*WHAT YOU ARE ASKED TO DO*.
The records are to be copied from the line that contains "Image resolution: width=1568" through their last line, word for word, with every picture left out.

----- DATASET EXCERPTS

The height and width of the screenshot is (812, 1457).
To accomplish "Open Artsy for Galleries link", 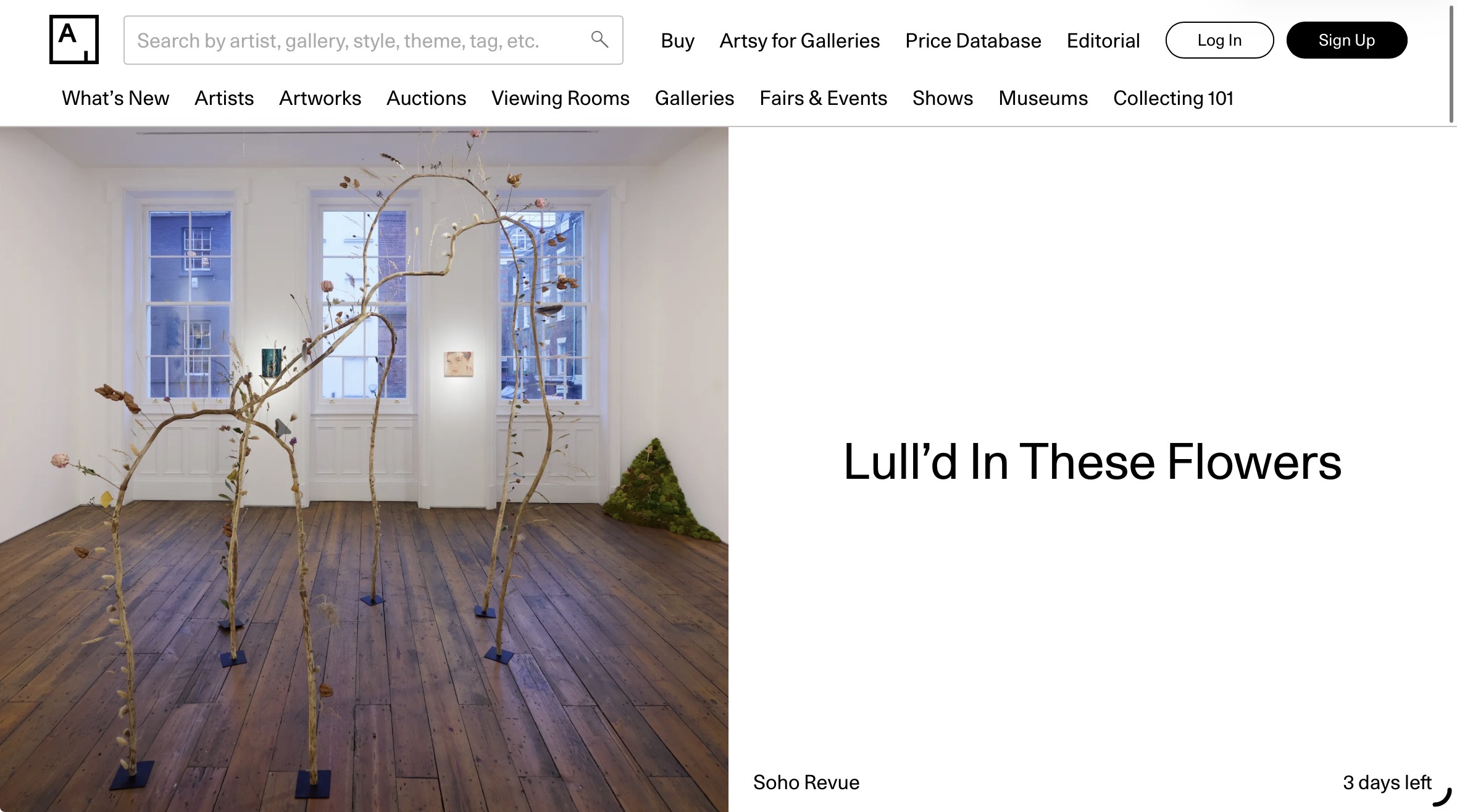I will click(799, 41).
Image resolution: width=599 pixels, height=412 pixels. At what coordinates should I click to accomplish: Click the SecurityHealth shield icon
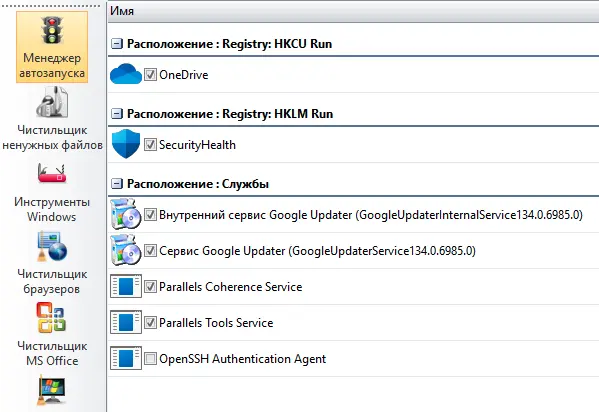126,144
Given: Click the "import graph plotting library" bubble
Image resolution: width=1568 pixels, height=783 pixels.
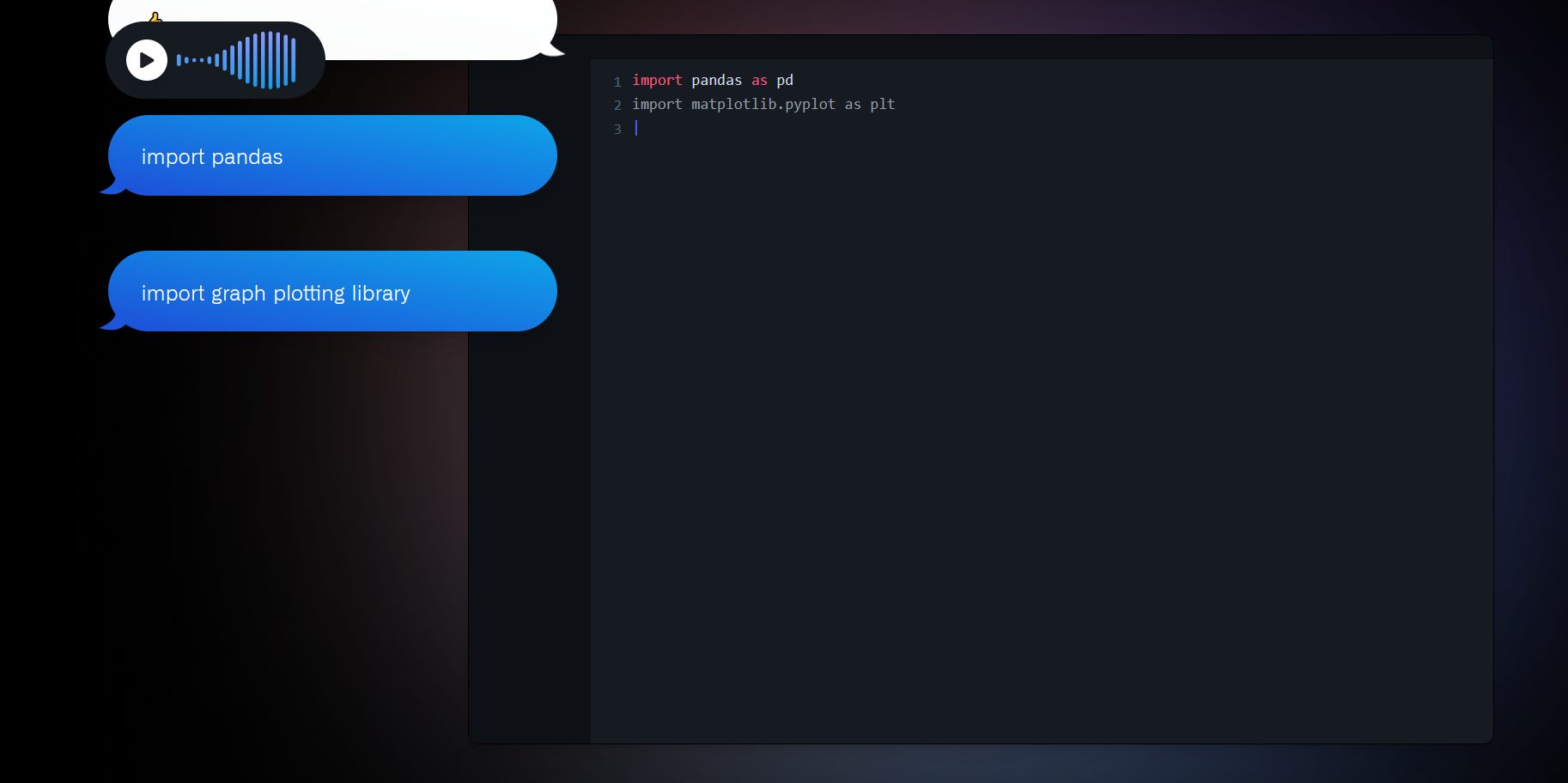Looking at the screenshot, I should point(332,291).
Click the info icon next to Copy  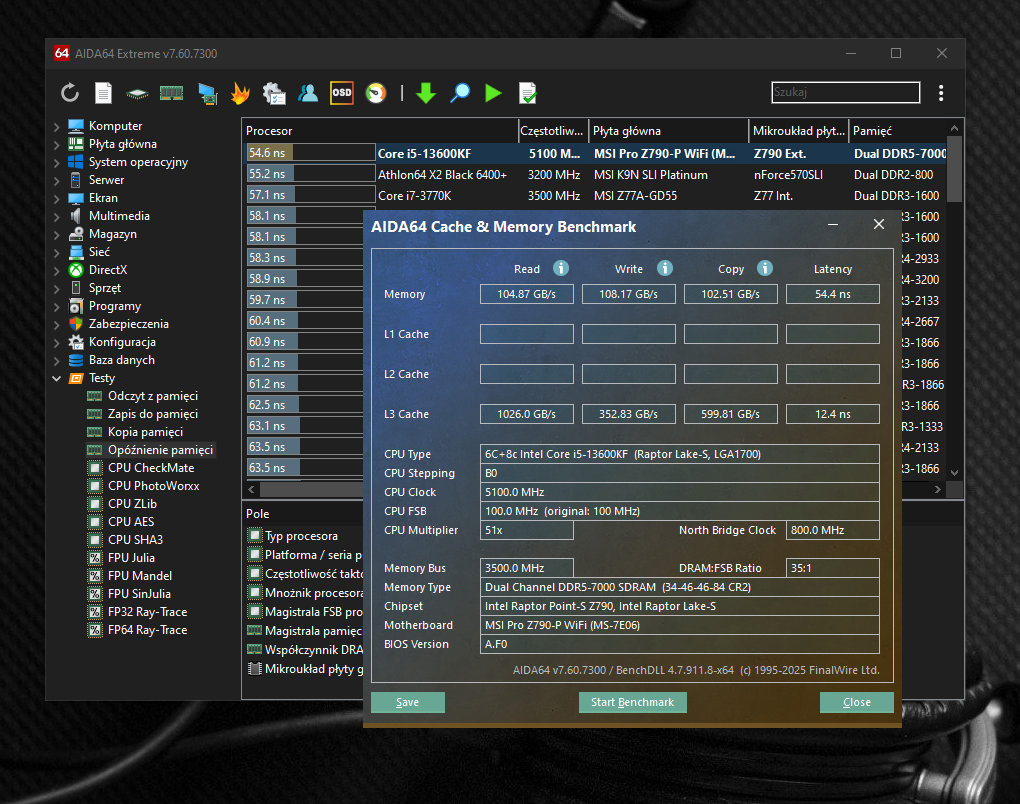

----------

*EXERCISE SOLUTION*.
Image resolution: width=1568 pixels, height=783 pixels.
Looking at the screenshot, I should point(332,291).
Click the info icon next to Copy  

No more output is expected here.